• _SOURCE DATA_:
-------------------------

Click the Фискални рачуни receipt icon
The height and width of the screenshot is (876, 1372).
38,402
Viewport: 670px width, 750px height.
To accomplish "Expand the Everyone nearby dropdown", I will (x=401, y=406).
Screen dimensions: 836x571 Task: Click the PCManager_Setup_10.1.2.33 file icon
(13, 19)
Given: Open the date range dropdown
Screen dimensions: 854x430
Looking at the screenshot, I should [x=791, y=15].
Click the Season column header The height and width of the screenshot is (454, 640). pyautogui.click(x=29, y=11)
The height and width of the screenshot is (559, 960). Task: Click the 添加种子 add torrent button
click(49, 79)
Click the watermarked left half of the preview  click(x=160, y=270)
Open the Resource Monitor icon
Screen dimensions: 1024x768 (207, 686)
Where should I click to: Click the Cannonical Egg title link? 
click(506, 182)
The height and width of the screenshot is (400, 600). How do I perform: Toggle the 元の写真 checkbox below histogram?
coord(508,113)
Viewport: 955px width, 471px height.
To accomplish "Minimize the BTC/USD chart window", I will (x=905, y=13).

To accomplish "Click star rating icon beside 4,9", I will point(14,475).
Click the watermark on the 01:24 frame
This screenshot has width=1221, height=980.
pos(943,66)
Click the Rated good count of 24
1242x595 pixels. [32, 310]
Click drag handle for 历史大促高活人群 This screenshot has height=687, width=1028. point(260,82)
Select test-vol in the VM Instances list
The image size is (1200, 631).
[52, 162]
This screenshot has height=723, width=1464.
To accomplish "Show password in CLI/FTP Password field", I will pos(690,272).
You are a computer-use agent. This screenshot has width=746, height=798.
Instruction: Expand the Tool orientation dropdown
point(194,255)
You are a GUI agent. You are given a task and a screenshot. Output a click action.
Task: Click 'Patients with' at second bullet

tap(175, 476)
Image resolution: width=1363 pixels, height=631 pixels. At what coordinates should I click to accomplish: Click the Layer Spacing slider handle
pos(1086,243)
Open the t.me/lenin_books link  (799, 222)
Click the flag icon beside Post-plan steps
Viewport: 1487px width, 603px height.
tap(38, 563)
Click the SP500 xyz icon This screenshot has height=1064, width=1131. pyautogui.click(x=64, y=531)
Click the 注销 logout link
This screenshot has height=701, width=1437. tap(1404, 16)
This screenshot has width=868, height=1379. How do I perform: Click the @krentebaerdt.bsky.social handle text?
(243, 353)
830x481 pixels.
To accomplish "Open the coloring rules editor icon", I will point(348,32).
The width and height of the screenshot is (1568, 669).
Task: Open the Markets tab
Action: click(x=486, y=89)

-------------------------

• _PROBLEM STATEMENT_: Go through the lines above and copy any that contain "agent".

• _RESULT_:
You are a computer-use agent. This screenshot has width=746, height=798.
You are a GUI agent. You are given a task and a screenshot. Output a click action.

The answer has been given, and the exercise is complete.